Abstract:In an era marked by the increasing adoption of Large Language Models (LLMs) for various tasks, there is a growing focus on exploring LLMs' capabilities in handling web data, particularly graph data. Dynamic graphs, which capture temporal network evolution patterns, are ubiquitous in real-world web data. Evaluating LLMs' competence in understanding spatial-temporal information on dynamic graphs is essential for their adoption in web applications, which remains unexplored in the literature. In this paper, we bridge the gap via proposing to evaluate LLMs' spatial-temporal understanding abilities on dynamic graphs, to the best of our knowledge, for the first time. Specifically, we propose the LLM4DyG benchmark, which includes nine specially designed tasks considering the capability evaluation of LLMs from both temporal and spatial dimensions.

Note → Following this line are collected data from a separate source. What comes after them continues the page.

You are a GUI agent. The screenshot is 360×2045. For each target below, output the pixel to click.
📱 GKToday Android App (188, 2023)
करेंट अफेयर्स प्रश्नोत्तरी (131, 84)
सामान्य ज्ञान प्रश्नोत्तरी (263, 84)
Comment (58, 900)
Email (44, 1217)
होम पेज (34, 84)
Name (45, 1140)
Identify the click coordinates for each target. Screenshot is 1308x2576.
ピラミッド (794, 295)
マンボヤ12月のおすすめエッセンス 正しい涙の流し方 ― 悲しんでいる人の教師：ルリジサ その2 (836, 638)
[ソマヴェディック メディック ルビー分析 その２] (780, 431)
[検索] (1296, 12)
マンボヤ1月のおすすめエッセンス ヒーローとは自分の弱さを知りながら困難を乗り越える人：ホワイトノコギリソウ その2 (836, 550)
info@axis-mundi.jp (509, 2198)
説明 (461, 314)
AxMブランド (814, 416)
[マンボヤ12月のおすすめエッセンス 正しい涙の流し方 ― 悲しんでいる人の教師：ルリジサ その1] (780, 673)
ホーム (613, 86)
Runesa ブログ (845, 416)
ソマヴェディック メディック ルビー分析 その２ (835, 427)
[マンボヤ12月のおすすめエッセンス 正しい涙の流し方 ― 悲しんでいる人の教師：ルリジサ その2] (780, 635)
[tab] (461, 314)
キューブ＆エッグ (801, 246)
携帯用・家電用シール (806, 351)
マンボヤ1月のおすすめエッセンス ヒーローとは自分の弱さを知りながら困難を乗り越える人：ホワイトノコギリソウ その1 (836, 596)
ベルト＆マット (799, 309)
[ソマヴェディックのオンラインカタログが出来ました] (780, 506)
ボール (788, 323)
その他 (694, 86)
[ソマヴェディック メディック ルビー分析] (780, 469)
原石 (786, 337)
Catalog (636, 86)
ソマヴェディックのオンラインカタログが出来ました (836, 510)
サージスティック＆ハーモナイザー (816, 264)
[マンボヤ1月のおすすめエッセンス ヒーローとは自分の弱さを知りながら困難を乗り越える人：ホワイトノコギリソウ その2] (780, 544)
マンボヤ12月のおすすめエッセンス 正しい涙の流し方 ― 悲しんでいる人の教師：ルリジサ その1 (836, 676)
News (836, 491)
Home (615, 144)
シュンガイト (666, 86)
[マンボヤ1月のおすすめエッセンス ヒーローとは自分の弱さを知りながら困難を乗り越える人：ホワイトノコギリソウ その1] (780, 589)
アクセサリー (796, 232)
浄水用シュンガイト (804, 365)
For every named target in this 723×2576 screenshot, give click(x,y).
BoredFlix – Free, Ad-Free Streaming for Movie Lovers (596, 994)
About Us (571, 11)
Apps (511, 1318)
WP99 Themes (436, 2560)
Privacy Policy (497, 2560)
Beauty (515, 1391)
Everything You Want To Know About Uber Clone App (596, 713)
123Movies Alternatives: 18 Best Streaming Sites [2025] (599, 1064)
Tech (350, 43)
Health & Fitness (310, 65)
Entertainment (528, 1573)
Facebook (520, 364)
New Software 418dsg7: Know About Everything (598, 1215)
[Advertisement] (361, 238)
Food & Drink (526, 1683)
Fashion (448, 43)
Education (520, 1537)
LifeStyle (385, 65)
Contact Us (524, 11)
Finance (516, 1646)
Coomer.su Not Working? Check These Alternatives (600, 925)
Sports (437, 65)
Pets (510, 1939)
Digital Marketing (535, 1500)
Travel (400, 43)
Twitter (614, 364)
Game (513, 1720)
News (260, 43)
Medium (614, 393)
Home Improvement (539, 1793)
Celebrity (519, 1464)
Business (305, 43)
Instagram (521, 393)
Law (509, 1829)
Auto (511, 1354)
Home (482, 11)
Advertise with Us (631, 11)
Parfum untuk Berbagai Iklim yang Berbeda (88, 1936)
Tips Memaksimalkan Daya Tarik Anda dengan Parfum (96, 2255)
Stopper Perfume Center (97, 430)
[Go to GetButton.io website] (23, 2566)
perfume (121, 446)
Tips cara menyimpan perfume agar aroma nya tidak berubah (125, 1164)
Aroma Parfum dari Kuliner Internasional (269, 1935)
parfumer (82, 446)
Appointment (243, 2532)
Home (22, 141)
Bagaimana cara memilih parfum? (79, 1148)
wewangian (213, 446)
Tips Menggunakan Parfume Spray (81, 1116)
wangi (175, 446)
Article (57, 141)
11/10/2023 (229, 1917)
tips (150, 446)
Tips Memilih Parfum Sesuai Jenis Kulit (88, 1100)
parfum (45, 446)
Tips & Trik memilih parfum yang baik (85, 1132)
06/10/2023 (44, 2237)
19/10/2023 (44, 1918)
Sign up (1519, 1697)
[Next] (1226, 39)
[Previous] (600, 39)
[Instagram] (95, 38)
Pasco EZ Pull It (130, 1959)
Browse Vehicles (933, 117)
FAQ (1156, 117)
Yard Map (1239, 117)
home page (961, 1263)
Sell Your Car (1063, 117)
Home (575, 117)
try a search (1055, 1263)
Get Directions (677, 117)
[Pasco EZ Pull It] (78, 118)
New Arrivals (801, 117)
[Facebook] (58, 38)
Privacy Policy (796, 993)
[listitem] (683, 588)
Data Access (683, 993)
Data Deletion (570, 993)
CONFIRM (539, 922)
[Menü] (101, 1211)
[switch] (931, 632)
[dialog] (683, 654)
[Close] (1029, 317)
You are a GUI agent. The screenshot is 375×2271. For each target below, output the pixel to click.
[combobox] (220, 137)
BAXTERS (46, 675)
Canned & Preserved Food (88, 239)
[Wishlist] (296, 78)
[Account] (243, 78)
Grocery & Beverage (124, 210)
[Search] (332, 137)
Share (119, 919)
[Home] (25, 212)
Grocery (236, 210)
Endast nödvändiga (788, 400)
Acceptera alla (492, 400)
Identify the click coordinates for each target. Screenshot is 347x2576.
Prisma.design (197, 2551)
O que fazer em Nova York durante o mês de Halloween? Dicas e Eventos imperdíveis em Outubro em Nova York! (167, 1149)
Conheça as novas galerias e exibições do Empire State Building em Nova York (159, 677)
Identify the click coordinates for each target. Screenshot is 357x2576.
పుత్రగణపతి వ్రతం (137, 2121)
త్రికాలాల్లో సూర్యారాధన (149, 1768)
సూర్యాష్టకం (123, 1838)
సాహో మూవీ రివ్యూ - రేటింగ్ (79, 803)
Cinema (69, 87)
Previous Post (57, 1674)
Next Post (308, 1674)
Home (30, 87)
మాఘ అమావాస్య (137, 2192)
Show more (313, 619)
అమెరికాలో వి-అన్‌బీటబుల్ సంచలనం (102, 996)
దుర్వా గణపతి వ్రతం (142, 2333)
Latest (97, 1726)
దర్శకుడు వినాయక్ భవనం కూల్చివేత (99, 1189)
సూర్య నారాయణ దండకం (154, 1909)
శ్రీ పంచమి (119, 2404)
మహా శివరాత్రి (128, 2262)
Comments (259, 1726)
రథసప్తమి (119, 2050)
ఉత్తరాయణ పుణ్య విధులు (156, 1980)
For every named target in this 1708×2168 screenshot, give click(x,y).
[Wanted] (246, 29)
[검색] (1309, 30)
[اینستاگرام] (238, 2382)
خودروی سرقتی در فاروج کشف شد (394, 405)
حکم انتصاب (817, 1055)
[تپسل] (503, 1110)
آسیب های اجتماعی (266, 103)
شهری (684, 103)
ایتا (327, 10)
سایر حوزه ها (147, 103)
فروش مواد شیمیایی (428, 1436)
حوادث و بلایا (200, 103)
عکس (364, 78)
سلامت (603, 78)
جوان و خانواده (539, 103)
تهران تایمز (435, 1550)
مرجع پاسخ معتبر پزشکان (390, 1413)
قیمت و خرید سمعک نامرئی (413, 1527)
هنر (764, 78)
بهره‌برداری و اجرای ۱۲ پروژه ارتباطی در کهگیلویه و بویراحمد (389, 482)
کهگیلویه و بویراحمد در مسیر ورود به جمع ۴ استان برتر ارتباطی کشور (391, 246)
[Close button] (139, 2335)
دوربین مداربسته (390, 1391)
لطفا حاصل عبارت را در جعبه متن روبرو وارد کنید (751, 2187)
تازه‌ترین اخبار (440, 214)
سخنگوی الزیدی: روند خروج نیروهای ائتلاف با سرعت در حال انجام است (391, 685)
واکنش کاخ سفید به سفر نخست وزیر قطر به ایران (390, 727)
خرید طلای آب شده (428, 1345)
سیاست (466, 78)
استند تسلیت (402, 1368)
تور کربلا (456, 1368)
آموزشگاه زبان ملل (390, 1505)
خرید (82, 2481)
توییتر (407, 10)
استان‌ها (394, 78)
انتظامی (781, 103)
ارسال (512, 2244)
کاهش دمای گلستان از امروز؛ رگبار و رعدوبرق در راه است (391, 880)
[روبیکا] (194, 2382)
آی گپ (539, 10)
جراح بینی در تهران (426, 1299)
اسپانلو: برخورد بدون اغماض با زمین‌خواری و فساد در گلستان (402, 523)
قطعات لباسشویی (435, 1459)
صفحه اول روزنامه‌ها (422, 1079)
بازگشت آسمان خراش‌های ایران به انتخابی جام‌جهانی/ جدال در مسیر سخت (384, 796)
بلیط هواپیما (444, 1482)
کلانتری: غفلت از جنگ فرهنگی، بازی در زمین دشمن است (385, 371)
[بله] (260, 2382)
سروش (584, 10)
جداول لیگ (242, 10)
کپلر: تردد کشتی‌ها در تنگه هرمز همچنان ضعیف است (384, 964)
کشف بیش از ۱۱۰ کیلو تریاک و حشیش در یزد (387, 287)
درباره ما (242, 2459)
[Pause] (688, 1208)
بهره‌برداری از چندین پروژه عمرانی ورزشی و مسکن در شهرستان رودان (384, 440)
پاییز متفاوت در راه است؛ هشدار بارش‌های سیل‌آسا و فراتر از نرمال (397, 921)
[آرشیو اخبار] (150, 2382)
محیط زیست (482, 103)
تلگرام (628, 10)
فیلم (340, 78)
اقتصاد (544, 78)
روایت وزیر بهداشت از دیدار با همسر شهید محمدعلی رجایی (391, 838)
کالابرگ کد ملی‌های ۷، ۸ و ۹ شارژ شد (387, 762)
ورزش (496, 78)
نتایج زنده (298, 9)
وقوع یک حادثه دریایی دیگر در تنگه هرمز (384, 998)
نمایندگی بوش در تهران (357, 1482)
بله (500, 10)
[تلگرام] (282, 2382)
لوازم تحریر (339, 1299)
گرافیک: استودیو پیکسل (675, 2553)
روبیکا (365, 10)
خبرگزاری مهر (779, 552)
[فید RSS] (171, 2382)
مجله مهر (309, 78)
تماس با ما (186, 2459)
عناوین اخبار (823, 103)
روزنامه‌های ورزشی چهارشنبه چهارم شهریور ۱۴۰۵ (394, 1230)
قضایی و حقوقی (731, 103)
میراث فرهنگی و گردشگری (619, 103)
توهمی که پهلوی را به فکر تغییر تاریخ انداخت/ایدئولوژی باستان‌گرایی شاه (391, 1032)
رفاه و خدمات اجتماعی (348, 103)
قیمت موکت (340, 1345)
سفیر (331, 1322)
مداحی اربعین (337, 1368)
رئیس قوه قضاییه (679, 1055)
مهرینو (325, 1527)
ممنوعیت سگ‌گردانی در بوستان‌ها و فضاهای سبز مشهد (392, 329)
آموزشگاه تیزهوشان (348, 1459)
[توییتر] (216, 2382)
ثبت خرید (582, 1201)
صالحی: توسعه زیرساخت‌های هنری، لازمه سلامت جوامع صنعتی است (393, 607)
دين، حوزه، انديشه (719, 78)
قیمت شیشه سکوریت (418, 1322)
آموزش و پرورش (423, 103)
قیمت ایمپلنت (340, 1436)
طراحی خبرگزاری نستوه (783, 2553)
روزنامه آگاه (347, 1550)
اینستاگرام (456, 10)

Then, we conduct extensive experiments to analyze the impacts of different data generators, data statistics, prompting techniques, and LLMs on the model performance. Finally, we propose Disentangled Spatial-Temporal Thoughts (DST2) for LLMs on dynamic graphs to enhance LLMs' spatial-temporal understanding abilities. Our main observations are: 1) LLMs have preliminary spatial-temporal understanding abilities on dynamic graphs, 2) Dynamic graph tasks show increasing difficulties for LLMs as the graph size and density increase, while not sensitive to the time span and data generation mechanism, 3) the proposed DST2 prompting method can help to improve LLMs' spatial-temporal understanding abilities on dynamic graphs for most tasks. The data and codes will be open-sourced at publication time.